They generally are not managed by the most technically astute staff, and they sit there day in and day out with just about zero supervision.
Who applies updates to the software?
Who makes sure security holes are patched?
Who makes sure no TLA gains access to it's immediate upstream connection?
Who even checks the logs for signs of penetration attempts?
There is a group that helps set up these nodes: https://libraryfreedomproject.org/torexitpilotphase1/#main [libraryfreedomproject.org]
But they don't manage them, the nodes are running on dissimilar OS platforms.
Compromising an exit note's upstream connection is one of the best ways to de-anonymize the traffic.
No, you are mistaken. I've always had this sig.
(Score: 3, Informative) by ledow on Sunday September 20 2015, @08:39PM
What makes you think the Library - or indeed any entity at all - has the ability to ensure someone isn't sniffing their upstream connection.
That's the thing - tor is secure between tor nodes, but exit nodes are specialised. They are just open points on the Internet. Anyone can set one up and sniff that traffic anyway. They are NOT secure. A library also no more power than any other business to instruct their ISP not to sniff their traffic. Even that ISP cannot say that to their transit suppliers. Especially not against any form of law enforcement.
And - library computers? You should always consider them insecure anyway just by the sheer amount of use they get by random strangers. Physicals access beats all, remember. You can no more guarantee a library computer is safe to use than you can a cybercafe computer on some remote island.
This is the problem - not that there aren't enough tor exit nodes, but that ALL tor exit nodes suffer exactly the same problems.
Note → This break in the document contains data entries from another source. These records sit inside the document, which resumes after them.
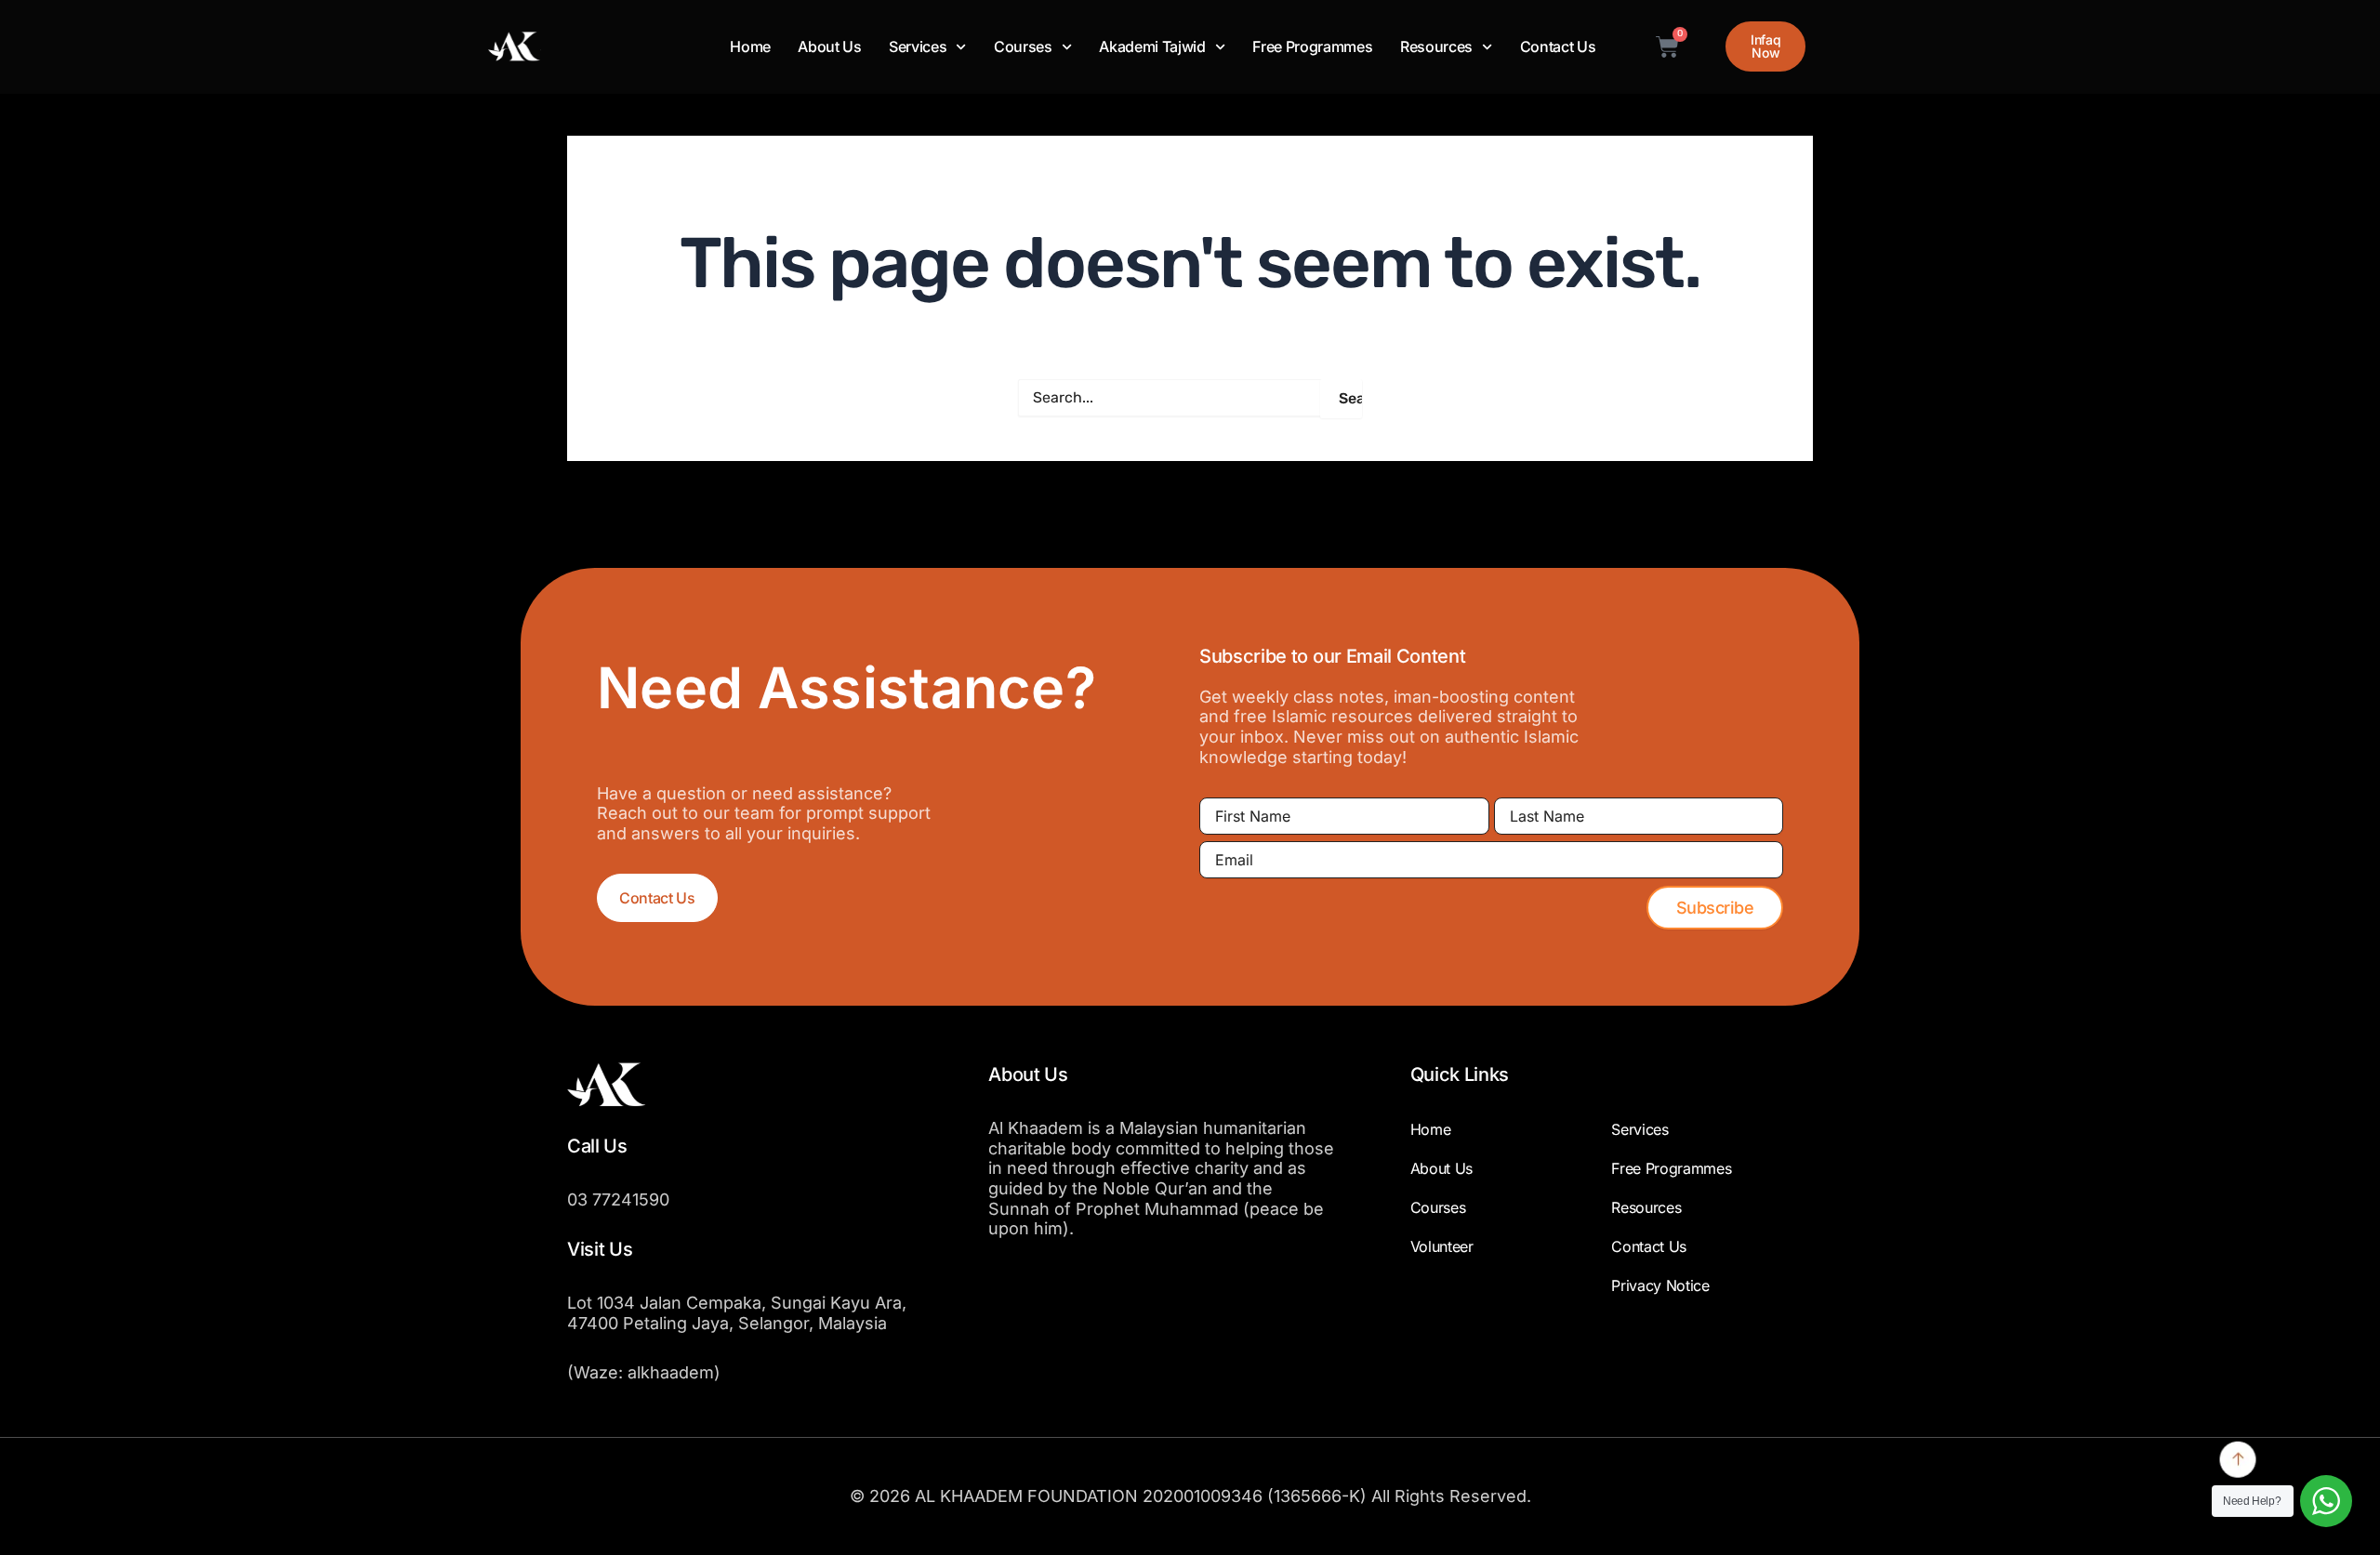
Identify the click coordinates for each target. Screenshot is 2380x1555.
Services (917, 46)
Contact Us (1558, 46)
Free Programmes (1312, 46)
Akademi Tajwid (1152, 46)
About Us (829, 46)
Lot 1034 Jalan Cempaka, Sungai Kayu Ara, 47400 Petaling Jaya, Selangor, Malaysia (736, 1313)
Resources (1436, 46)
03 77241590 (618, 1199)
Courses (1023, 46)
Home (750, 46)
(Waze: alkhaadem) (644, 1372)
You literally have to treat the entire tor network as untrusted, whether casual user or serious researcher. Tor exit nodes are untrusted and untrustable. And thus you need to layer everything with encryption anyway. You're always going to be vulnerable to correlation attacks etc. too, because there is no protocol that avoids that. Tor doesn't magically make things secure.
As such, a library running a tor exit node is no more or less secure than any other node. A library computer connected to tor is no more or less secure than any other random public computer.
If you don't understand this, you do not understand tor.